The Open Source Dilemma🤔
Open-source software (OSS) is a promise that feels like it’s too good to be true.
Release some software into the world, and anyone can use it, improve it and share it. For developers this has been revolutionary as we help each other to produce excellent solutions to problems and create a community around the software.
Yet all that glistens isn’t gold. OSS comes with a collection of not-so-small drawbacks.
The Innovation Shortfall
By opening up OSS to the masses the hope is to create a thriving community of contributors who make the code better. What’s not to like?
I have to say it. Welcome to the real world, not the coding utopia you’d like to see.
In practice opening up codebases means that the quality deteriorates, the copy-paste merchants “borrow” code from elsewhere in the codebase and fail to enhance the project from a tech point of view. Tech debt picks up, and pretty soon it’s difficult to get features into the code.
The whole idea of OSS being a self-sustaining innovation engine hits a wall when people have the mindset of, “If it works, don’t touch it.”
Security Risks
When you open up your codebase (or even a portion of it), you’re introducing security risks.
Those of you who claim that more people working on something makes it safer I’ve a retort: Wikipedia is full of lies, and the volume of contributors has never changed that.
Remember the node-ipc scandal? Open source didn’t save things there, and I don’t think it will help in the future. Because let’s face it, while a larger community may help spot issues eventually, they often come too late.
Sure, closed-source software have security issues too. But when something goes wrong, you’re reliant on some companies' staff to fix it, motivated by their bottom line. They will get to it, if it’s important enough.
The Cost of Free
Junior developers might claim that “free software” democratizes technology.
But here’s the thing. The cost of software does indeed contain the up-front purchase price, but maintenance costs greatly outweigh that initial cost.
What starts as a money-saver quickly turns into a time-waster when the lack of dedicated support means you’re spending hours troubleshooting someone else’s code.
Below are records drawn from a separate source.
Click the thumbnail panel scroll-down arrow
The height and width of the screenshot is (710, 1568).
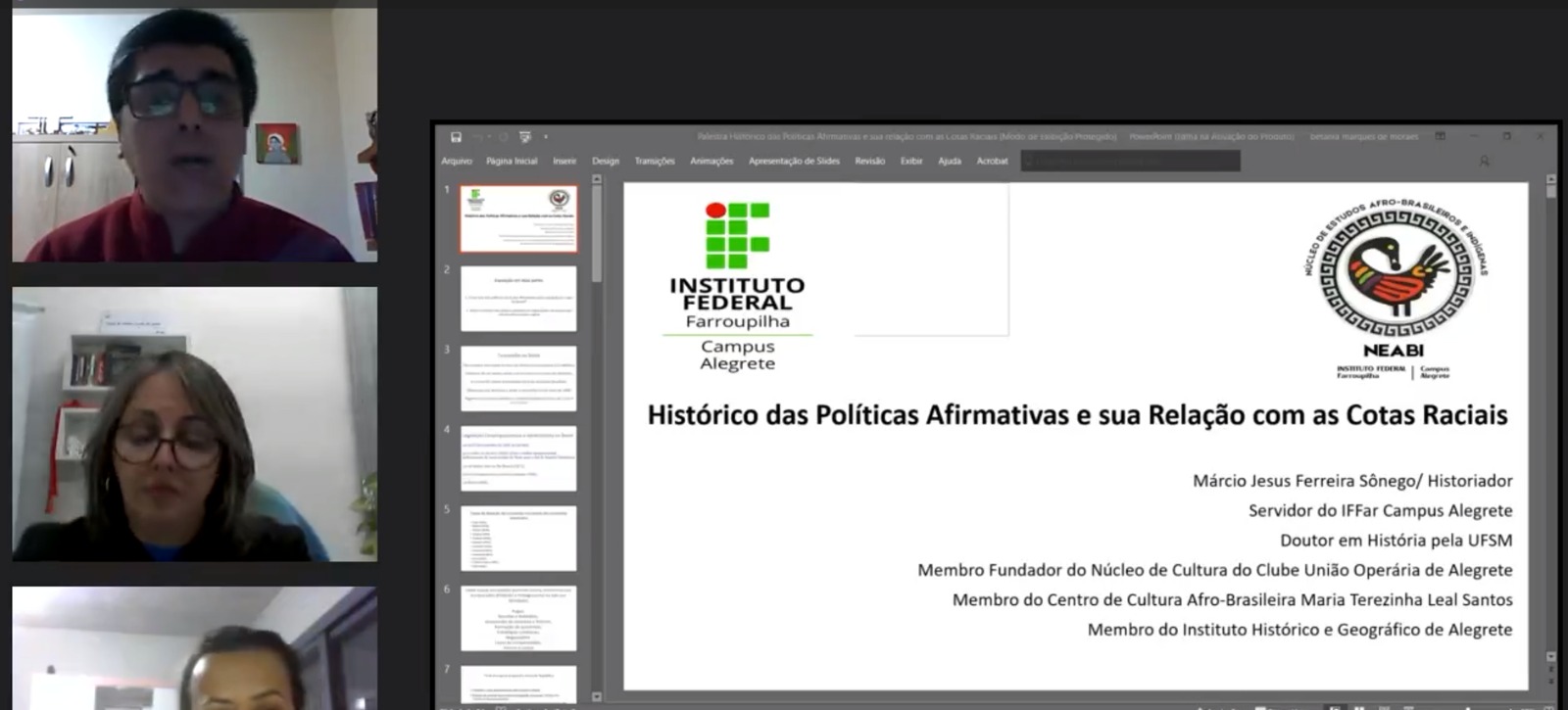tap(597, 696)
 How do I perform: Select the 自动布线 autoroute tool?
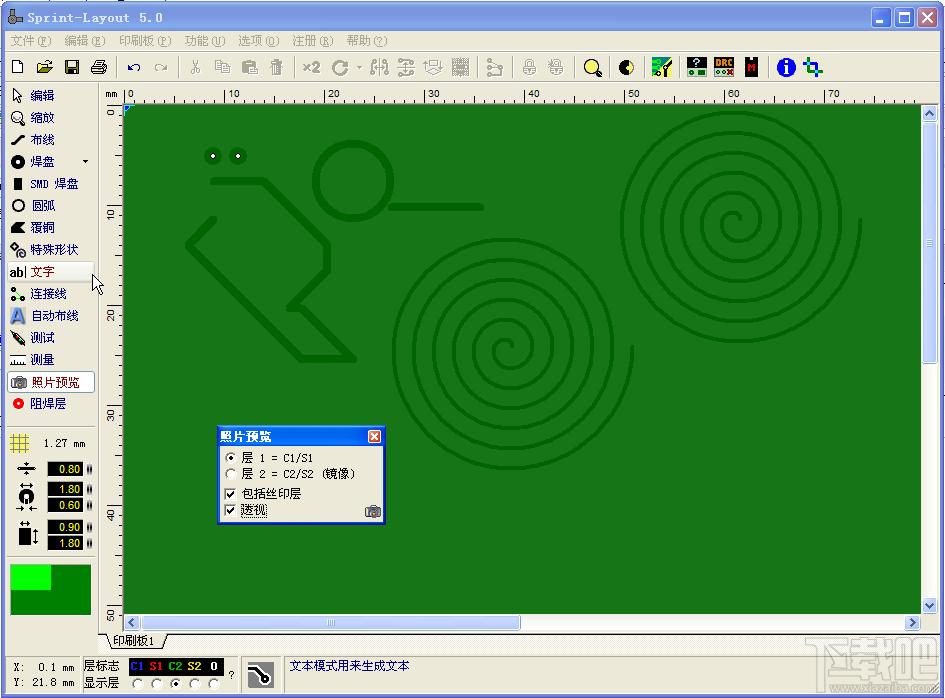(x=45, y=316)
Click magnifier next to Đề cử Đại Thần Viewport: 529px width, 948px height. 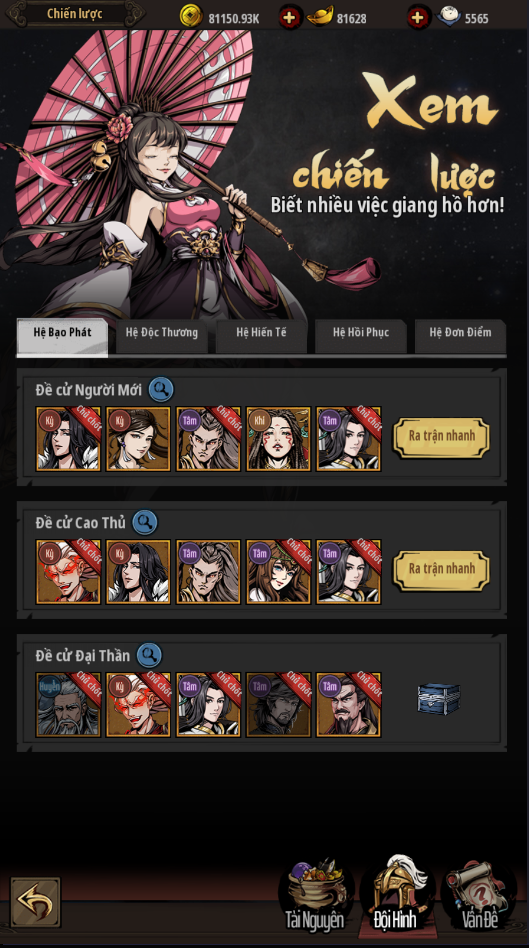pos(149,655)
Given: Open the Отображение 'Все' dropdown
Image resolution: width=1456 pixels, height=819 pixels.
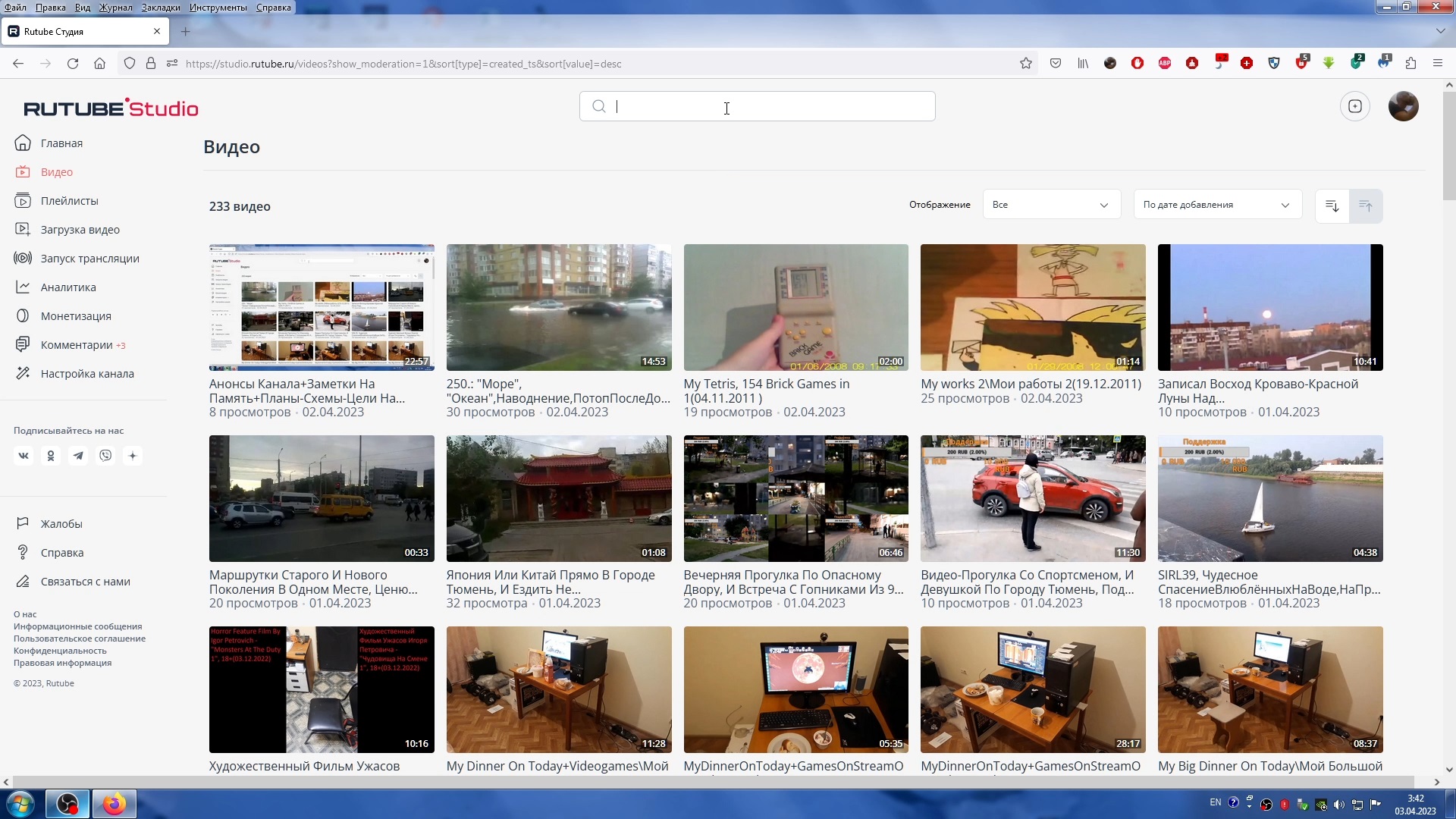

The economics here don’t add up. OSS can lock companies into a patchwork of free, clunky solutions that hold them back from making larger technological leaps.
Then there’s the human cost. As you lean on free libraries and public tools, developers become less incentivized to create their own innovative solutions. And with tech giants still in control of the majority of tools and standards, smaller players are left patching things together with OSS that might not even fit their specific needs.
At least using commercial software, you know and understand the full price at the get-go. And that’s something.
The Solution: A Balanced Approach
This isn’t a call-to-arms to remove open source from our workflows. Git, after all, is a success story that we simply couldn’t have imagined thirty years ago and perhaps would never have happened without OSS>
But if we’re going to rely on OSS, we need to think about building systems to reward quality contributors, vet code more rigorously, and push companies to contribute back to the community meaningfully — not just in the form of code but maybe funding, tools, or infrastructure that supports a sustainable open-source ecosystem.
OSS shouldn’t be a crutch that developers lean on to avoid making truly innovative solutions. Maybe, just maybe, what we need is a hybrid approach where proprietary and open-source tools coexist, giving developers flexibility while incentivizing innovation and keeping security front and center.
Make your software development decisions with care, kids.
Conclusion
Open source is still the future, probably.
If you’re thinking of using it make sure you have considered the drawbacks as well as the benefits, then make the right choice for your project.
Much like any decision in software development, then.